Thüringische Landeszeitung (Erfurt)
Das Leben der Kunstfiguren
Liebe Leserinnen, liebe Leser!
Früher hat es nicht als Lob gegolten, wenn einem Bühnenkünstler nachgesagt wurde, er könne nur sich selber spielen. Manche sind zwar berühmt damit geworden, weil ihnen jemand Stücke quasi auf den Leib schrieb. Und oft wurden sie zu Serienhelden – und diese Figuren waren in gewisser Weise eindimensional.
Wenn nun aber jemand auf die Bühne tritt, um dort eine Kunstfigur darzustellen, ist das eigentlich Teil einer größeren Kunst. Nun leben wir in einer Zeit der Oberflächlichkeit, in der es offenbar einer ganzen Reihe von Kulturbetrachtenden schwer fällt, überhaupt anzuerkennen, dass es Bühnenkünstler gibt, die nicht nur als sie selbst auftreten wollen.
Jeder kennt Unterhalter – so will ich sie mal nennen –, die tatsächlich ihre eigene Person zum Mittelpunkt ihres komödiantischen Schaffens gemacht haben. Wenn es dann aber ins Kabarettistische gehen sollte, darf das Publikum eigentlich erwarten, dass sich der Darsteller nicht selbst zeigen will, sondern in Gestalt einer Kunstfigur auch etwas zu sagen hat. Etwas Unsägliches womöglich. Etwas, was er oder sie so selbst nicht sagen würden. Oder doch? Etwas, das einen Denkanstoß liefern könnte. Oder zumindest ein Erschrecken darüber, dass es Leute gibt, die etwas auch von dieser ganz anderen Seite betrachten.

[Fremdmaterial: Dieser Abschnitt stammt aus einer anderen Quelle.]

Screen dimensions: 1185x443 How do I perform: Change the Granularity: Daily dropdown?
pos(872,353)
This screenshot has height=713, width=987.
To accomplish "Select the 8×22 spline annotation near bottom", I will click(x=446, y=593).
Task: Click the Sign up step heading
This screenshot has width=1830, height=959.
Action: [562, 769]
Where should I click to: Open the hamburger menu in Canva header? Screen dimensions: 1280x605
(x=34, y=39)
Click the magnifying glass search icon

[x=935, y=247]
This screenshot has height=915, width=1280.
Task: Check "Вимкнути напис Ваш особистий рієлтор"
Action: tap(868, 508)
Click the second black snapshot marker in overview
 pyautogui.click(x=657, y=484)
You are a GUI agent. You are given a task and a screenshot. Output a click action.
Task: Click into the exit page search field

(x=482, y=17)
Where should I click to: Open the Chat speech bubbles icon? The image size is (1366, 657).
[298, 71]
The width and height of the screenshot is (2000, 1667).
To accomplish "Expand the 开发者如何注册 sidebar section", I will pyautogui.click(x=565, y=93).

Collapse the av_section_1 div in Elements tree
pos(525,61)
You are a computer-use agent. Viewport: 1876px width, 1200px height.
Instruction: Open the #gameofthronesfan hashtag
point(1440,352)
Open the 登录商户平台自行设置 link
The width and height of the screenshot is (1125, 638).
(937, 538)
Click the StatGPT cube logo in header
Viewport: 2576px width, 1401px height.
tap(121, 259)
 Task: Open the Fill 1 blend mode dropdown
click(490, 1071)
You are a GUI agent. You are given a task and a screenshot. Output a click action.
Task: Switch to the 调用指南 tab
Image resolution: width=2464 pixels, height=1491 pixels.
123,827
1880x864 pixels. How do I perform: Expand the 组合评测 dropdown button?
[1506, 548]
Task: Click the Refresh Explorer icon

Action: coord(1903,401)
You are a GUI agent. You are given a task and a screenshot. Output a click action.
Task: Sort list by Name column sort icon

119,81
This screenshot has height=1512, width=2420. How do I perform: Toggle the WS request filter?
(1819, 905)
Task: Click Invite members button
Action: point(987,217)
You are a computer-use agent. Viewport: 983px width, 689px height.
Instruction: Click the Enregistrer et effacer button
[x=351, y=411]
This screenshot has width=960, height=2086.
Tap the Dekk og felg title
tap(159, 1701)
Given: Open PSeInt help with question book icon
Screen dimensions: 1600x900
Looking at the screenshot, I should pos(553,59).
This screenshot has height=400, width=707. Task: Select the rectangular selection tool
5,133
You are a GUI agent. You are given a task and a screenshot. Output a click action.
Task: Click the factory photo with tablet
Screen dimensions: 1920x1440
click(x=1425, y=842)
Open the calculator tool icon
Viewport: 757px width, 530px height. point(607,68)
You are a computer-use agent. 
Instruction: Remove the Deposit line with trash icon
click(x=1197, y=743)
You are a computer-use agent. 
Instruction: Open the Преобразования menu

Das alles macht eigentlich den Reiz aus, sich ein Bühnenprogramm abseits der Klassiker anzuschauen – sei es nun im zeitgenössischen Theater oder auf der Kabarettbühne. Womöglich ist ein Problem des Verwechselns von Darsteller und Dargestelltem der Versendung solcher Auftritte in unsozialen Schnipseln geschuldet, wo immer der Daumen der Masse rauf oder runter geht. Die Auseinandersetzung mit Provokation braucht Räume. Der Bildschirm aber ist meist zu flach und produziert hohe Wellen, kaum Tiefgang.